# Seite
Und hier die nächsten aus meinem Garten.

    

Jetzt hab ich doch tatsächlich 2 rote. Das erste ist die "Man from Rio" und die zweite ist ein bisschen dunkler. Die muss ich hier aus dem Forum haben.

  

Und noch eine im Teich.


----------



## Digicat (29. Mai 2017)

Heute in voller Pracht zeigte sich diese Schönheit.

     

LG
Helmut


----------



## koile (29. Mai 2017)

Wenn Ihr nicht wisst wohin damit , ich nehme Euch gerne dieses Problem ab.


----------



## Thundergirl (29. Mai 2017)

Welche Probleme?


----------



## koile (29. Mai 2017)

Die mit dem Platz , ich habe soooh viel Platz , da könnte ich Euch diese Probleme abnehmen.


----------



## Thundergirl (29. Mai 2017)

Dann wird der Teich verkleinert... Oder die Rasenfläche... Oder das Haus... Irgendwas fällt uns da schon ein. Und ein bisschen Platz wäre da noch an der einen oder anderen Stelle.

# Aufgelistete Einträge
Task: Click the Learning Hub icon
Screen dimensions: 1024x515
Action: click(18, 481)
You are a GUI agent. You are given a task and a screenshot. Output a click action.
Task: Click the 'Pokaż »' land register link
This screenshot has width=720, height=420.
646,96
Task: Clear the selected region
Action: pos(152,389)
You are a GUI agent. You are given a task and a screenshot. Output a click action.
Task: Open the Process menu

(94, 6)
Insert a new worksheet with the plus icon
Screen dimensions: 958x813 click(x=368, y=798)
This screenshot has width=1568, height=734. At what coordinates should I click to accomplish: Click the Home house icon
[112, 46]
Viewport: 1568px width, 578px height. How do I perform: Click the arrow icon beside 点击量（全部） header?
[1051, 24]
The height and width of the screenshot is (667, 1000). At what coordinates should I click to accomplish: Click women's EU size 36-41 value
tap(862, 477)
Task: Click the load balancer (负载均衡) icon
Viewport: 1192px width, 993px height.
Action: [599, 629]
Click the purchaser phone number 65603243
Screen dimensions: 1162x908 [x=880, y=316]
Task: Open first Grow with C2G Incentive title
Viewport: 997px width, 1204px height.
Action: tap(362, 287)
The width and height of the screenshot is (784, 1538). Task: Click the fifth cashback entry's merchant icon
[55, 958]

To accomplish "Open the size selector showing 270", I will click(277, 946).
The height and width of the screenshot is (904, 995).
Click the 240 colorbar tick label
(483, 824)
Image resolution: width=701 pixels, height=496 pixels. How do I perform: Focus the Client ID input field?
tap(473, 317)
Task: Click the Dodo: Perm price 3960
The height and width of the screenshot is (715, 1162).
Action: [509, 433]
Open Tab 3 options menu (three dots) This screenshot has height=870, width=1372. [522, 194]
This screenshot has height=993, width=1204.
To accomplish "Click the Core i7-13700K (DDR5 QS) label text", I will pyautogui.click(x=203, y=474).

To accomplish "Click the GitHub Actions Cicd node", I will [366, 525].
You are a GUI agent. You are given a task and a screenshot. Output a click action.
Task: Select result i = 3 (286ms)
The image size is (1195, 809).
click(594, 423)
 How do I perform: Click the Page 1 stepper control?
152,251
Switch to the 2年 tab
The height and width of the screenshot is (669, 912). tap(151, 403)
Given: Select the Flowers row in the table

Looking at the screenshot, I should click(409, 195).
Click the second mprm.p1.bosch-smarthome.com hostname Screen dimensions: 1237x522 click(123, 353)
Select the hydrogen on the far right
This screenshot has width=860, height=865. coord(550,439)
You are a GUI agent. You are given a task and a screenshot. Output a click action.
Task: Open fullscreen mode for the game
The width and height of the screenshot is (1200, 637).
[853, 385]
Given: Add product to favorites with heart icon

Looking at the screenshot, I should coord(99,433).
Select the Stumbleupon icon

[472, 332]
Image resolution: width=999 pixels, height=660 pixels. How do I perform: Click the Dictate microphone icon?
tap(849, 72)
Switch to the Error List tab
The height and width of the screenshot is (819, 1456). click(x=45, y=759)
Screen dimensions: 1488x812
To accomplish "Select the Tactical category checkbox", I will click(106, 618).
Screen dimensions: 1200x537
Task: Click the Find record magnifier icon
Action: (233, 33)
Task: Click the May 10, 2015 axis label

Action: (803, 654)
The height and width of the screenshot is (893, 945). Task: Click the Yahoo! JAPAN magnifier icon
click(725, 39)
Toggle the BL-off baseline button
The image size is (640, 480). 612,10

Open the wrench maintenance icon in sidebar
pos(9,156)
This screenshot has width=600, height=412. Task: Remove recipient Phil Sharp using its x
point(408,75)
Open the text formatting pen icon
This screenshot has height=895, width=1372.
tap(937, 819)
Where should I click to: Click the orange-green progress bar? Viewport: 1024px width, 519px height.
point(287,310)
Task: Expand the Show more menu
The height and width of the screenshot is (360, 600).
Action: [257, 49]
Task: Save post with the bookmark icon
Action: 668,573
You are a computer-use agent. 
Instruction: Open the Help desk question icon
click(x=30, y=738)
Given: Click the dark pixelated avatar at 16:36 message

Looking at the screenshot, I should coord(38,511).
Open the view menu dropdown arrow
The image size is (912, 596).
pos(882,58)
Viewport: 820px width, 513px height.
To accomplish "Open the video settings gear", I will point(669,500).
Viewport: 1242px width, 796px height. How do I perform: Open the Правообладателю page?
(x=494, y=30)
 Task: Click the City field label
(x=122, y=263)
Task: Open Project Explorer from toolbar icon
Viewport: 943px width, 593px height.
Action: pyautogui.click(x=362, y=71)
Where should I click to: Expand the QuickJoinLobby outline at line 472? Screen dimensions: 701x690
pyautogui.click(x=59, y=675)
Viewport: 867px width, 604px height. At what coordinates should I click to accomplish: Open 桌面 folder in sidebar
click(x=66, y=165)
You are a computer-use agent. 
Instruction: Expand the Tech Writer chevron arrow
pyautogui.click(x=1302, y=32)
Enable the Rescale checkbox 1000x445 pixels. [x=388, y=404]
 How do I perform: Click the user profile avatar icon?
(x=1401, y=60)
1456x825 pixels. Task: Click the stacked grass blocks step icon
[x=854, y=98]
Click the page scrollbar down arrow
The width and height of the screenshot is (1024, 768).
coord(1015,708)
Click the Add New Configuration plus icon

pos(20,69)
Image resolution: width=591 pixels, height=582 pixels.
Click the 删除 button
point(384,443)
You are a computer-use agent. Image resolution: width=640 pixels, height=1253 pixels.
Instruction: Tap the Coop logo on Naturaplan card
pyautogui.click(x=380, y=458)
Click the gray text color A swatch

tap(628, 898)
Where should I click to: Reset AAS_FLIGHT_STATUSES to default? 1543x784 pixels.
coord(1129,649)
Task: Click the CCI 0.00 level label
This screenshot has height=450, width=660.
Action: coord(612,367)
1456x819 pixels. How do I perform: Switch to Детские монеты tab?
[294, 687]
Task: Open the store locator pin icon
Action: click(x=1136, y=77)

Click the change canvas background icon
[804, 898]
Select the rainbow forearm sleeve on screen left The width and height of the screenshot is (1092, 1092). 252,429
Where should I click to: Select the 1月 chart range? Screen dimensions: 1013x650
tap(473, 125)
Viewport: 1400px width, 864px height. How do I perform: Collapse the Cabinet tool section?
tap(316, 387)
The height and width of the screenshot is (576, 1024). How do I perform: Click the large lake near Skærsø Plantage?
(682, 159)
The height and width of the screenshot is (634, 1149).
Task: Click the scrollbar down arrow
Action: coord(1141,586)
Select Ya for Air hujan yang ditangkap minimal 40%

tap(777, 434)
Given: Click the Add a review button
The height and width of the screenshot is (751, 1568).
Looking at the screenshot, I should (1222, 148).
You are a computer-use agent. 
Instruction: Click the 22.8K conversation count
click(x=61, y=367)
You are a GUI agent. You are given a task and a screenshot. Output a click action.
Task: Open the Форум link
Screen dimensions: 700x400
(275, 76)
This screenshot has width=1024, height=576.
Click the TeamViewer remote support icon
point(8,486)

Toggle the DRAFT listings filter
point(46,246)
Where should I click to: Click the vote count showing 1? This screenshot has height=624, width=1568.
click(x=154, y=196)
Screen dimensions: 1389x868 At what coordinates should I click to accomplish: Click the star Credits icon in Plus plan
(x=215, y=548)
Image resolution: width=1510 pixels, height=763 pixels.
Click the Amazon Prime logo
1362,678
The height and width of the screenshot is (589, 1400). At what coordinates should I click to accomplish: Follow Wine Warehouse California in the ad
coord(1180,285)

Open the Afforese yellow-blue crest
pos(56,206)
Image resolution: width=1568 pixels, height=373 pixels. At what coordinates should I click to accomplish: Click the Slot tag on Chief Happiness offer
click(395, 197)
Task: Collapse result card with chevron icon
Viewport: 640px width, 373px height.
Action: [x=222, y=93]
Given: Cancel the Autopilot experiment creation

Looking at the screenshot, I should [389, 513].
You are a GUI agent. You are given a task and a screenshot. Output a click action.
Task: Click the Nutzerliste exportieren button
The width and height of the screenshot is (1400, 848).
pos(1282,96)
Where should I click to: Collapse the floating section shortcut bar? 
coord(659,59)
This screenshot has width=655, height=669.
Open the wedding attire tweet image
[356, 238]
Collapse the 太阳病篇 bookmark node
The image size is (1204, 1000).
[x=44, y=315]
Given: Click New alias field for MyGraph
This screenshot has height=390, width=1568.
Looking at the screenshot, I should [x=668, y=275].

# Aufgaben
1 > Formuliere den Absatz der Seite, der mit „Jetzt hab ich doch tatsächlich“ beginnt, kürzer und behalte die wesentlichen Angaben bei.
2 > Gib den Abschnitt der Seite wortgetreu wieder, beginnend mit „Jetzt hab ich“ und fortlaufend bis einschließlich „eine im Teich.“.

# Lösungen
1 > Inzwischen sind es zwei rote: die erste ist die „Man from Rio“, die zweite etwas dunkler und stammt vermutlich aus diesem Forum.

2 >
Jetzt hab ich doch tatsächlich 2 rote. Das erste ist die "Man from Rio" und die zweite ist ein bisschen dunkler. Die muss ich hier aus dem Forum haben.

  

Und noch eine im Teich.